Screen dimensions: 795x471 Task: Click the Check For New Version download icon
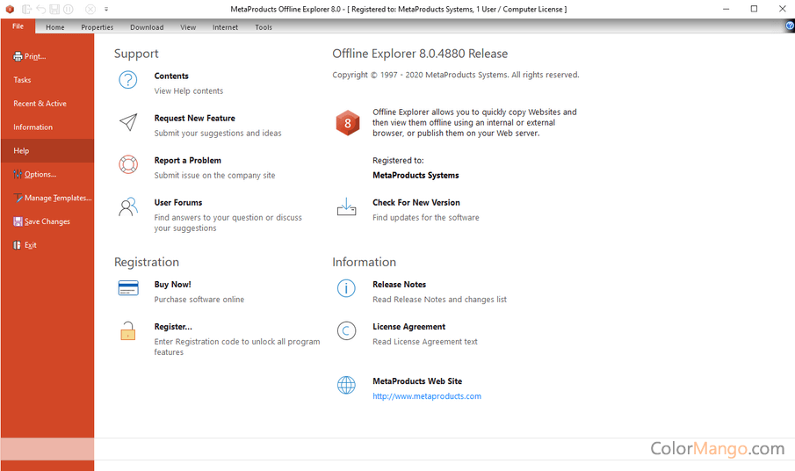click(347, 207)
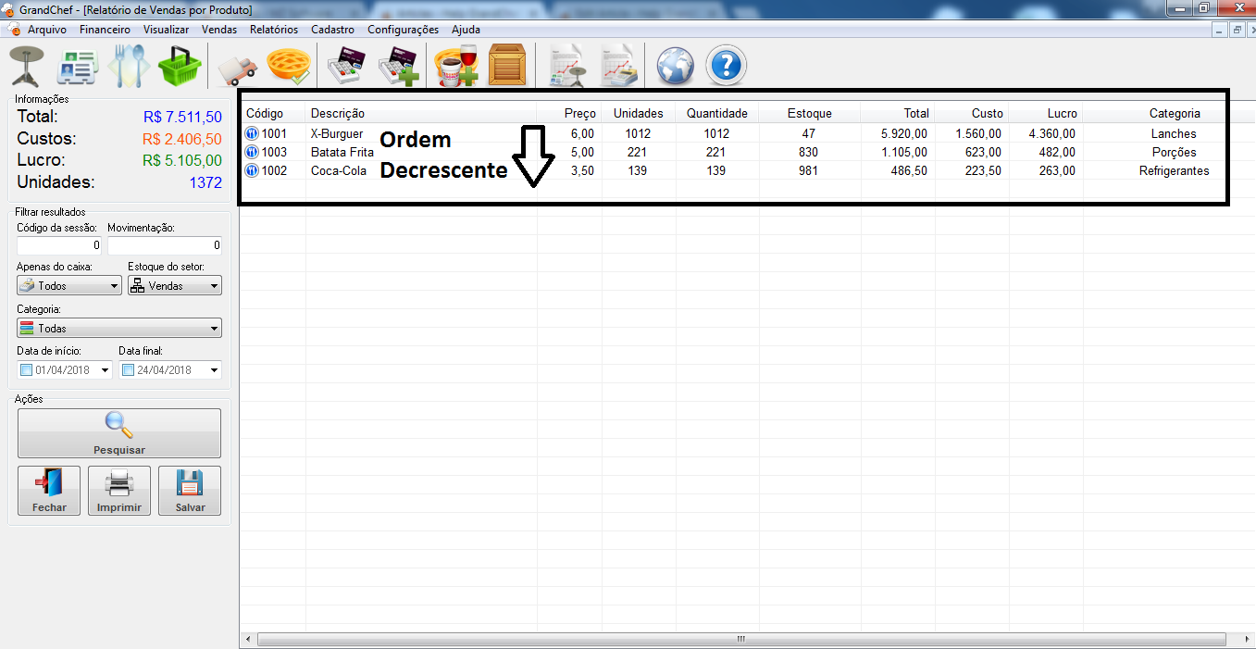Open the green shopping basket tool
Image resolution: width=1256 pixels, height=649 pixels.
point(179,66)
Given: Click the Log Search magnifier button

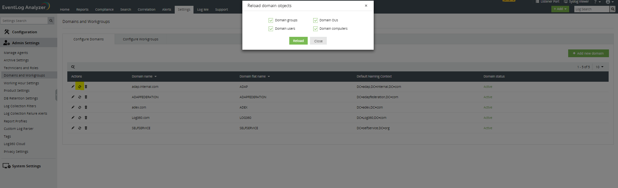Looking at the screenshot, I should coord(612,9).
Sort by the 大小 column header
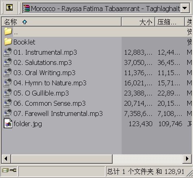Image resolution: width=193 pixels, height=178 pixels. click(x=138, y=22)
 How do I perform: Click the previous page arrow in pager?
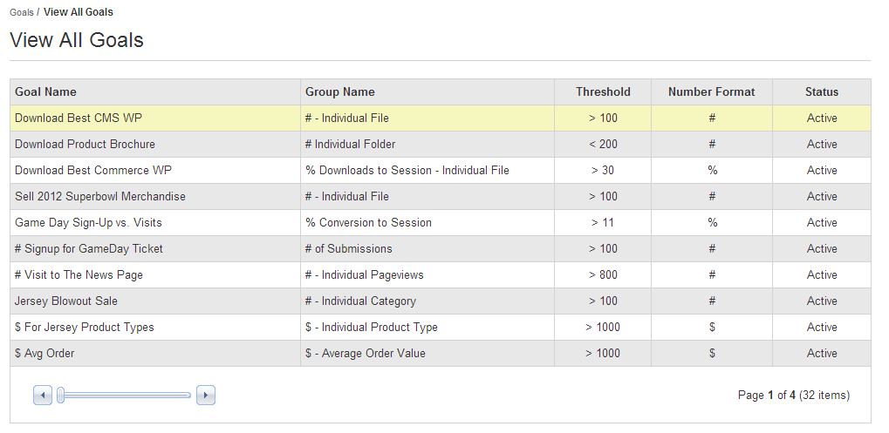click(43, 395)
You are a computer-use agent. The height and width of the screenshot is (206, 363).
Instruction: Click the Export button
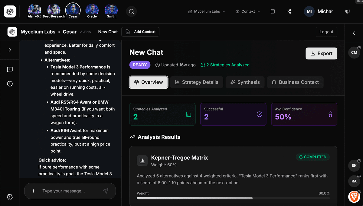pos(321,53)
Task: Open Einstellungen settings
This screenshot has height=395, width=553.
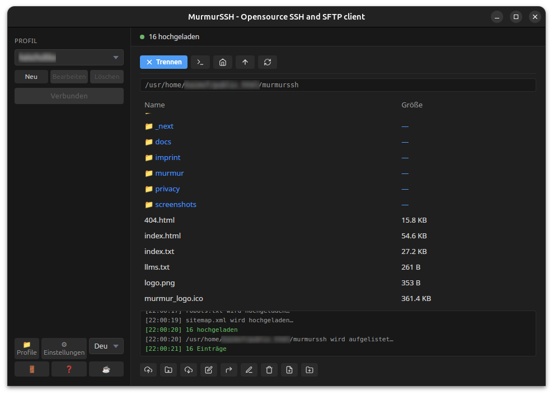Action: 64,348
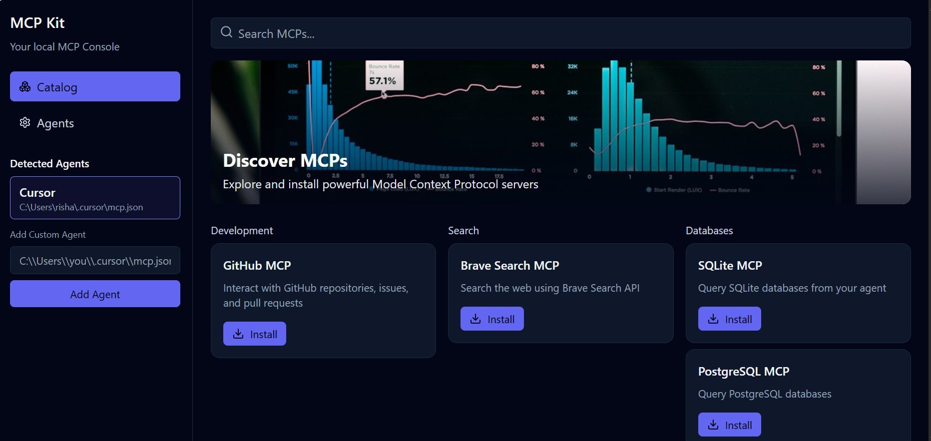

Directions for this task:
Please quote the records above exactly, beginning at the line that contains "Given: Click the Log Search magnifier button" and ending at their last line. Leave the pictures out.

Answer for the task:
Given: Click the Log Search magnifier button

Looking at the screenshot, I should coord(612,9).
Sort by the 大小 column header
Image resolution: width=193 pixels, height=178 pixels. click(x=138, y=22)
 How do I perform: Click the previous page arrow in pager?
click(43, 395)
You are a computer-use agent. The height and width of the screenshot is (206, 363).
Instruction: Click the Export button
pos(321,53)
Task: Open Einstellungen settings
This screenshot has height=395, width=553.
Action: 64,348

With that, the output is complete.